Cape Town signs wind power deal 

August 4, 2006. The city of Cape Town has signed a deal to buy wind-generated electricity, in what is set to be South Africa's first fully fledged wind power project. The 70mn rand ($10mn) deal will allow the building of a 13,200 MW pilot project at Darling, 50 Km north of the city. The project would help Cape Town to reach its target of sourcing 10 per cent of its overall energy requirements from sustainable sources by 2020. The initial phase of the project - 10 turbines - will produce about 0.2% of the city's electricity needs. Four turbines are to be built by November, and a further six next year.

U.S. Geothermal signs ten-year renewable credit deal

August 3, 2006. U.S. Geothermal Inc., a Boise, Idaho based renewable energy company developing power from geothermal resources, the signing of a $4.6 million renewable energy credit ("REC") purchase and sale agreement encompassing the first 10 years of Phase 1 of the Raft River project.

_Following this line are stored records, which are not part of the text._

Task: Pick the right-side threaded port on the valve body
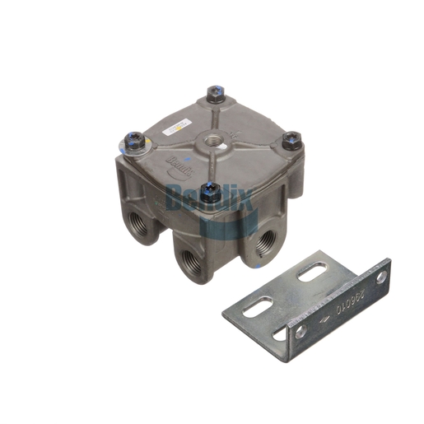coord(265,241)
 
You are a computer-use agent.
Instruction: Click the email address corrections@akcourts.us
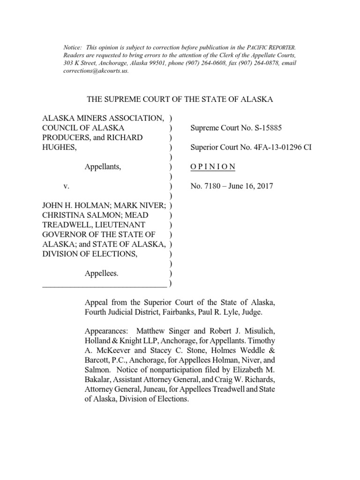click(95, 71)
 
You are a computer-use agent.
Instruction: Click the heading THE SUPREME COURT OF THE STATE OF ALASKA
click(180, 99)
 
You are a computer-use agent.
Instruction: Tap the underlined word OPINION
click(213, 167)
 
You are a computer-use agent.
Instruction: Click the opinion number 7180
click(209, 186)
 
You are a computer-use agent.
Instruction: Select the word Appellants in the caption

Phase 1 is expected to produce a monthly average of 10 MW of electrical power to be delivered to Idaho Power Company under a 20-year power purchase agreement. Holy Cross Energy, a Colorado cooperative electric association, has agreed to purchase the RECs associated with Phase 1 power production from 2008 to 2017. U.S. Geothermal retains the RECs associated with power production from Phase 1 after 2017. Phase 1 is currently under construction and is expected to begin commercial power production in the fourth quarter of 2007.

Venezuela's PDVSA eyes biodiesel output in 3 years

August 2, 2006. Venezuela state oil company PDVSA is studying Brazilian biodiesel technology with an eye on possible own output three years from now. DVSA had already adopted technology to produce ethanol with output due to start next year. Venezuela has signed commitments to study Petrobras technology. Brazil's state-run oil company Petrobras is an active promoter of biodiesel, which is blended into regular diesel at a 2:98 ratio on voluntary basis. The 2 percent blend will become compulsory from 2008 or even next year. Brazil will then switch to a 5 percent compulsory blend, possibly as soon as 2010. As for ethanol, Venezuela has imported 150 million liters of the fuel sold by Petrobras this year. Venezuela plans to build 15 ethanol plants by 2010.

US energy dept. to spend $250 mn on fuel study

August 2, 2006. The federal government will spend $250 million to help create two research centers that will focus on finding more efficient ways to produce cellulosic ethanol and other biofuels. The two winning organizations each will receive $25 million per year for five years, beginning in the 2008 federal fiscal year, to develop and operate the research centers, which are expected to be fully operational by 2009. While corn and soybeans are widely used to produce ethanol and biodiesel for fuel, the new research centers will be charged with looking to efficiently break down other natural materials, or biomass - such as grasses, crop residue and animal byproducts - to help make fuel.